Die Balten befinden sich angesichts der Spannungen zwischen dem Westen und Russland in einer sehr speziellen Situation. Wie schätzen Sie die Lage ein?
ARTIS PABRIKS: Wir haben eine ganze Reihe von Problemen, die nicht einfach unsere lettischen sind, sondern eine Frage der europäischen Außengrenze im Osten der EU. Grundsätzlich fühlen wir uns relativ sicher – trotz schwieriger Nachbarschaft. Zugleich würde ich nicht von einem derzeitigen lettisch-russischen Beziehungskonflikt sprechen. Ja, wir haben eine schwierige gemeinsame Vergangenheit, da die Sowjetunion die baltischen Staaten, und darunter Lettland, 1940 besetzt hat. Und davon wurden wir erst 1991 befreit. Das ist eine sehr spezielle historische Erfahrung, die aber zugleich Ähnlichkeiten mit jener Österreichs aufweist – auch in Ihrem Land sind die sowjetischen Truppen eine sehr lange Zeit geblieben. Zugleich sehe ich den Konflikt nicht als lettisch-russischen Konflikt. Es stehen sich vielmehr die Europäische Union, oder die westliche Welt auf der einen Seite und das heutige Russland auf der anderen Seite gegenüber. Allerdings haben wir, als direktes Nachbarland, meiner Meinung nach ein ganz besonderes Interesse, ein gutes Verhältnis zu Russland zu haben. Im Gegensatz zu anderen EU-Ländern, die weiter weg sind von der Grenze, können wir uns aber keinen unrealistischen Ansatz im Umgang mit Russland leisten. Das ist das Einzige, das an unserer Situation besonders ist.

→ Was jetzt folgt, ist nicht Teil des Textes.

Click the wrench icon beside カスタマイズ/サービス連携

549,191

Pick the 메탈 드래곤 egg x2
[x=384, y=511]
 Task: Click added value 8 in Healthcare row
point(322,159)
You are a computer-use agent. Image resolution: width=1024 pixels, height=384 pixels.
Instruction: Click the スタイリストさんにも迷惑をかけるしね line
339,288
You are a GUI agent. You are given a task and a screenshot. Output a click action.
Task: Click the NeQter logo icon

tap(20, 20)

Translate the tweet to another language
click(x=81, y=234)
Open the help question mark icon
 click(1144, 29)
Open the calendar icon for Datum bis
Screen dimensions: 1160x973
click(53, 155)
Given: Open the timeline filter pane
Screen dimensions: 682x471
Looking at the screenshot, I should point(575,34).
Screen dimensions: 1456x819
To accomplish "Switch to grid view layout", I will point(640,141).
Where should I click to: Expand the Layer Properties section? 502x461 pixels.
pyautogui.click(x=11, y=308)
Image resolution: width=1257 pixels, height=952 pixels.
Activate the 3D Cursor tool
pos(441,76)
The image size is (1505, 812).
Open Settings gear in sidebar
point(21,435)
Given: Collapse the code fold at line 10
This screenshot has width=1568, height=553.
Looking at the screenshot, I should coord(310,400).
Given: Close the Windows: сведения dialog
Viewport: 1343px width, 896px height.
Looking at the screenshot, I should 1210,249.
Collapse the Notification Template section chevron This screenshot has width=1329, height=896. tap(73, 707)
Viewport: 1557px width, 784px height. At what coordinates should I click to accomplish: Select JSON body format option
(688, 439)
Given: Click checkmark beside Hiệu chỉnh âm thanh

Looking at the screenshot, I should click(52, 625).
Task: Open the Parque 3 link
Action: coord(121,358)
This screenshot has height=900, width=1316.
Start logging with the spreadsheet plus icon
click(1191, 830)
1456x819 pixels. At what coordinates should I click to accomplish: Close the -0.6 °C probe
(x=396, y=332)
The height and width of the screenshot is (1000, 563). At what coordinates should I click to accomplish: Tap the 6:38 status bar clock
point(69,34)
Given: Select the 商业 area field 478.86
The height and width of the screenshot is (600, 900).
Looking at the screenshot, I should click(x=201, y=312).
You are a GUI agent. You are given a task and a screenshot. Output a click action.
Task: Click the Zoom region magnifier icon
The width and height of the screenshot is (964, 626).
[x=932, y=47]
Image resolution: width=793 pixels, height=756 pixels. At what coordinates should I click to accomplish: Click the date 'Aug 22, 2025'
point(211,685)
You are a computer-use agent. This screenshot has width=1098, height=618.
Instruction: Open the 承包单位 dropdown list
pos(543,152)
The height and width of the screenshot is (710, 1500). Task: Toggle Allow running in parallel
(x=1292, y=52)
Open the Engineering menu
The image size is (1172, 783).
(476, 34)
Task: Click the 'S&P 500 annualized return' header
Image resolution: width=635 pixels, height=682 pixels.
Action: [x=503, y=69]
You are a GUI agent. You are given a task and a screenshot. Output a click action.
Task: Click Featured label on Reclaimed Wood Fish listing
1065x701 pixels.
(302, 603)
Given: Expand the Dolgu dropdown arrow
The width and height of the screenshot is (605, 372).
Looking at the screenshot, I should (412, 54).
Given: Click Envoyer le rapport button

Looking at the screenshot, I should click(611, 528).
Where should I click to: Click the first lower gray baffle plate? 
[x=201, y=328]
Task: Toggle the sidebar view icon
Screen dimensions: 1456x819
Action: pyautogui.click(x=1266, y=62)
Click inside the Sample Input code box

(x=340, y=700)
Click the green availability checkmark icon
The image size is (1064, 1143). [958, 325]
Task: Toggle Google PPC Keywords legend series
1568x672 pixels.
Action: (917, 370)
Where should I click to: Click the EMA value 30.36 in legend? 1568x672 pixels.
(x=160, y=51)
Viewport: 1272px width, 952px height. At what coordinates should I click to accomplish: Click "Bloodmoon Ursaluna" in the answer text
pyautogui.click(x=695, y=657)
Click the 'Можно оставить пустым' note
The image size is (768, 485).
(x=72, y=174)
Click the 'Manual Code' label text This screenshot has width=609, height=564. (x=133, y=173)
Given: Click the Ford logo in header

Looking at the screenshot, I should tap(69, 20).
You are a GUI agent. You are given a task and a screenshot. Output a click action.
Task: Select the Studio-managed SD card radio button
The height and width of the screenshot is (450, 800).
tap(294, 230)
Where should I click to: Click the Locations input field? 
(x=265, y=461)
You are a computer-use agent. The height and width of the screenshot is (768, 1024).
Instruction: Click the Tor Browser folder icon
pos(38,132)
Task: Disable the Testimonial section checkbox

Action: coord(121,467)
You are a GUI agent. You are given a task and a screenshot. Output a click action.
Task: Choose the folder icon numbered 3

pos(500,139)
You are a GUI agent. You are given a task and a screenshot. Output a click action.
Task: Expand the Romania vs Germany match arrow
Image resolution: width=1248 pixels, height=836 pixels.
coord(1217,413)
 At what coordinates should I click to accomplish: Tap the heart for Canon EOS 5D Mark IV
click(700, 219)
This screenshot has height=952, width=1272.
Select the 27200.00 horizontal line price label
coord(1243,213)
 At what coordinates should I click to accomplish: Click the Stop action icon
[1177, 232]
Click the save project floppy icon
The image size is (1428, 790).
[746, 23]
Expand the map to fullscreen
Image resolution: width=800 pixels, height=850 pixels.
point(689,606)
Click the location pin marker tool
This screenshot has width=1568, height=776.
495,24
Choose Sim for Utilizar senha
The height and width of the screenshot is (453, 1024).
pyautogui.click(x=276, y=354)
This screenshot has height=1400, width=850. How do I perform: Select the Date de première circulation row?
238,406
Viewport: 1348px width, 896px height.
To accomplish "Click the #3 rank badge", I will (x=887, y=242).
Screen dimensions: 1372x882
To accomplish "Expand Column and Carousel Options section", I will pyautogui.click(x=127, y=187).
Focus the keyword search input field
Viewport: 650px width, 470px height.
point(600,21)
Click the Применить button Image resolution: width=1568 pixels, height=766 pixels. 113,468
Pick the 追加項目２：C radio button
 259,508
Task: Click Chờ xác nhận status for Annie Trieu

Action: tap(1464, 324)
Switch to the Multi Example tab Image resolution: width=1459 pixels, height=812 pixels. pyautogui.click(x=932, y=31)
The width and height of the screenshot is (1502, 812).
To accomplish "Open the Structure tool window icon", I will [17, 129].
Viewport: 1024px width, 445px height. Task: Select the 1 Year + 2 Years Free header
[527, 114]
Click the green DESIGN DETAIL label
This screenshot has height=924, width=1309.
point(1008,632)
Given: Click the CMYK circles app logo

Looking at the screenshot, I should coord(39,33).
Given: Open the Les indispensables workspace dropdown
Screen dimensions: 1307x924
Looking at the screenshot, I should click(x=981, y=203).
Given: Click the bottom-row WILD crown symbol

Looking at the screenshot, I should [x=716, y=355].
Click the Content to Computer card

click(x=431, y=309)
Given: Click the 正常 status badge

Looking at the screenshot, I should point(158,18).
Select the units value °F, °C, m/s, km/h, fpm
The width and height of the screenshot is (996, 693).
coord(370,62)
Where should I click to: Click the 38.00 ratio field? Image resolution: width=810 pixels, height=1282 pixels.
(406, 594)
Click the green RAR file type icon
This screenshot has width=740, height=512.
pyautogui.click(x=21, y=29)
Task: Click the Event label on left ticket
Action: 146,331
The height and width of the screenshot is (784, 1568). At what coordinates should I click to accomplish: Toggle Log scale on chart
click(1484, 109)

Realistisch zu sein – was bedeutet das für Lettland?
PABRIKS: Realistisch zu sein bedeutet, dass, wenn die Beziehungen zwischen der EU und Russland belastet sind, wir stärker davon betroffen sind. Realistisch zu sein bedeutet auch, dass wir, wann immer es Interaktionen mit Russland gibt, diese mit kühlem Kopf und klarem Geist einschätzen müssen. Für EU-Länder, die geographisch weiter entfernt von der östlichen Außengrenze sind, würde eine Krisensituation zum Beispiel bedeuten, dass es weniger Arbeitsplätze oder Industriewachstum gibt. Für uns in Lettland und den anderen baltischen Ländern könnte eine Krisensituation bedeuten, dass wir in existenzielle Gefahr geraten – dass unsere Existenz als Staat und das Leben unserer Bürger bedroht sind. Deshalb können wir es uns nicht leisten, unserem russischen Nachbarn gegenüber eine rosarote Brille aufzusetzen.
Als wie akut schätzen Sie derzeit das Bedrohungsszenario ein? Wie wahrscheinlich ist es, dass sich in Lettland ein Szenario wie in der Ukraine wiederholt?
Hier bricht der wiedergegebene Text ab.